Economics is the study of
human activities in the ordinary course of business. It studies how man attains
his income and how he utilizes it. In this way, economics studies wealth, on
one hand, and on the other hand, it is a part of the study of man which is more
important. According to this definition, it becomes the science of human
activities instead of the science of wealth.
In his second book,
‘Principles of Economics’, Dr. Marshall defined it in these words,
"Economics is the study of humans, in relation to the ordinary business
of life. It studies that portion of the personal and social activities, which
are closely related to the attainment of material resources, related to welfare
and its utilization.” The Marshallian definition has supported by his
follower economists like A.C. Pigou, Cannon, etc.

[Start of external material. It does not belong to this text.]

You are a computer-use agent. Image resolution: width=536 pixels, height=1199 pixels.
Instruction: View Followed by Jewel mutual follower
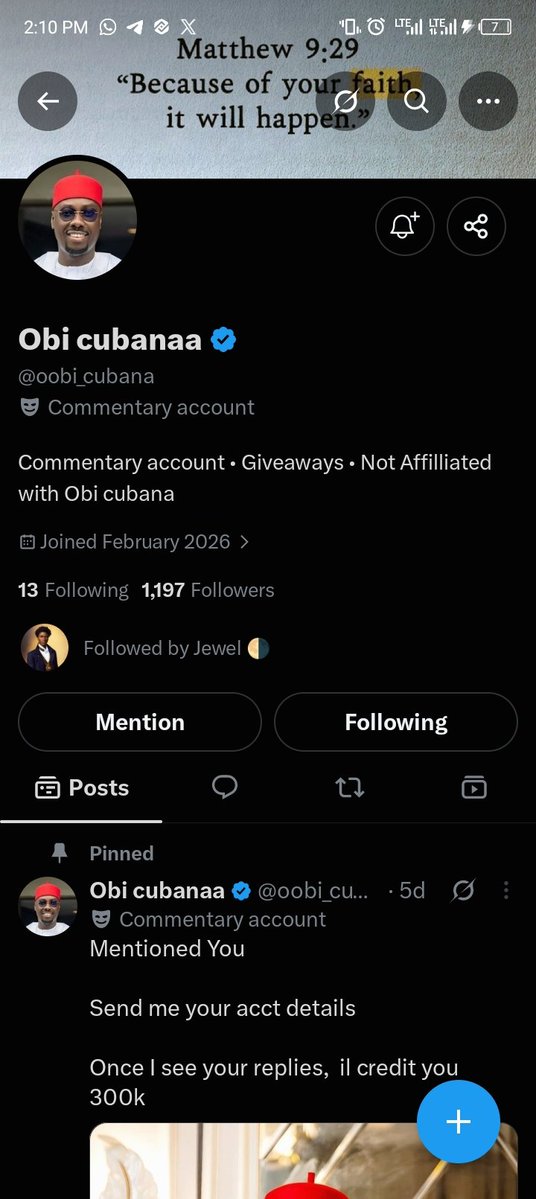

Characteristics of Marshall’s Definition
The major features or characteristics of the definition are listed as below;
Greater Emphasis
on Human Aspect: Marshall has given balanced
importance to Means and Ends, through his
definition. He has stated in clear words, that it is, on one hand, is the study
of wealth and on the other hand, more important to this is the study of the human
aspect. In this way, he removed the defect of ignorance of the human aspect, in the
old views of Adam Smith’s time, and gave more emphasis to the human aspect in clear
words.
Material Welfare:
Marshall in his definition gave more importance to the means of material gains
or material welfare. According to him, economics studies, those material
resources, on which welfare depends. It means the welfare or satisfaction is
obtained from the consumption of physical goods or material goods and excludes
the satisfaction obtained from non-material goods or services.
Study of Social,
Normal and Real Persons: According to
Marshall, economics studies only social, normal, and real persons. The study of
persons living outside the society or in forests, who-are unusual, alone and
abnormal, is not done in it. The activities of unusual persons like – an
insane, a miser, a saint or Mahatma, etc. are said to be outside the area of the subject matter of economics. According to Marshall, it studies the economic
activities of only social, normal, and real persons.
Study of the
Ordinary Business Activities of Life: In his
definition, Marshall paid emphasis to the Ordinary Business Activities.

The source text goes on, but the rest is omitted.